Segment Start: PROVIDED INFORMATION

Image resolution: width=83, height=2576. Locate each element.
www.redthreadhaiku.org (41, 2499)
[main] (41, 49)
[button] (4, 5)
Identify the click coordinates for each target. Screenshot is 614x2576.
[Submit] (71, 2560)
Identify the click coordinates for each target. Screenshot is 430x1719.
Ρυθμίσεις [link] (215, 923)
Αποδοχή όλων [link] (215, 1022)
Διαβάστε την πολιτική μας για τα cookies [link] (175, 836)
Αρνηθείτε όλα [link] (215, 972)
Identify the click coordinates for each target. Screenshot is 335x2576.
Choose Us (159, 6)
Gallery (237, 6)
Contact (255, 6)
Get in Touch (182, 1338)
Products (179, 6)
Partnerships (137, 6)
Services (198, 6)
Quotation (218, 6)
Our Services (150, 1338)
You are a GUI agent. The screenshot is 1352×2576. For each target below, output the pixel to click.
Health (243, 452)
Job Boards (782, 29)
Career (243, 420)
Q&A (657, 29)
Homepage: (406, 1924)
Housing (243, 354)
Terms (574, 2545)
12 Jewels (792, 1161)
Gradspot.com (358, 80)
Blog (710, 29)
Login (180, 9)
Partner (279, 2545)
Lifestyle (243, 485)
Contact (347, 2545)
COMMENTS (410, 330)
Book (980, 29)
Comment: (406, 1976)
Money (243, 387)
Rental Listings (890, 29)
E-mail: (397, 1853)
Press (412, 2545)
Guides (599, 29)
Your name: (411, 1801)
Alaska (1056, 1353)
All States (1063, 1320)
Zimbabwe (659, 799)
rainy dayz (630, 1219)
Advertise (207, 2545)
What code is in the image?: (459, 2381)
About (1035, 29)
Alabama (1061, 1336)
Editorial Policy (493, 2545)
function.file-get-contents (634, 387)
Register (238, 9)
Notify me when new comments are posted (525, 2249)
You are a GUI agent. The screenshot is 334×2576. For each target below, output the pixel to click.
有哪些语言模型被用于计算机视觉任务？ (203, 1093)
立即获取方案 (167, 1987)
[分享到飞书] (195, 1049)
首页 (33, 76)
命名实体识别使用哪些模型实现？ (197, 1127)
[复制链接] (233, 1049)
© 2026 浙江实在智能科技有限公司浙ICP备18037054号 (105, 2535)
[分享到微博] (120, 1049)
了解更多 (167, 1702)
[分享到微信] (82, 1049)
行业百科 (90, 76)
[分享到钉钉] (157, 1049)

Segment End: PROVIDED INFORMATION

__PROBLEM DETAILS__. Look above for the line that contains "Q&A (657, 29)". That line and every line after it through the end of the data must be written out exactly, with nothing else.

__SOLUTION__.
Q&A (657, 29)
Homepage: (406, 1924)
Housing (243, 354)
Terms (574, 2545)
12 Jewels (792, 1161)
Gradspot.com (358, 80)
Blog (710, 29)
Login (180, 9)
Partner (279, 2545)
Lifestyle (243, 485)
Contact (347, 2545)
COMMENTS (410, 330)
Book (980, 29)
Comment: (406, 1976)
Money (243, 387)
Rental Listings (890, 29)
E-mail: (397, 1853)
Press (412, 2545)
Guides (599, 29)
Your name: (411, 1801)
Alaska (1056, 1353)
All States (1063, 1320)
Zimbabwe (659, 799)
rainy dayz (630, 1219)
Advertise (207, 2545)
What code is in the image?: (459, 2381)
About (1035, 29)
Alabama (1061, 1336)
Editorial Policy (493, 2545)
function.file-get-contents (634, 387)
Register (238, 9)
Notify me when new comments are posted (525, 2249)
You are a GUI agent. The screenshot is 334×2576. For each target below, output the pixel to click.
有哪些语言模型被用于计算机视觉任务？ (203, 1093)
立即获取方案 (167, 1987)
[分享到飞书] (195, 1049)
首页 (33, 76)
命名实体识别使用哪些模型实现？ (197, 1127)
[复制链接] (233, 1049)
© 2026 浙江实在智能科技有限公司浙ICP备18037054号 (105, 2535)
[分享到微博] (120, 1049)
了解更多 (167, 1702)
[分享到微信] (82, 1049)
行业百科 (90, 76)
[分享到钉钉] (157, 1049)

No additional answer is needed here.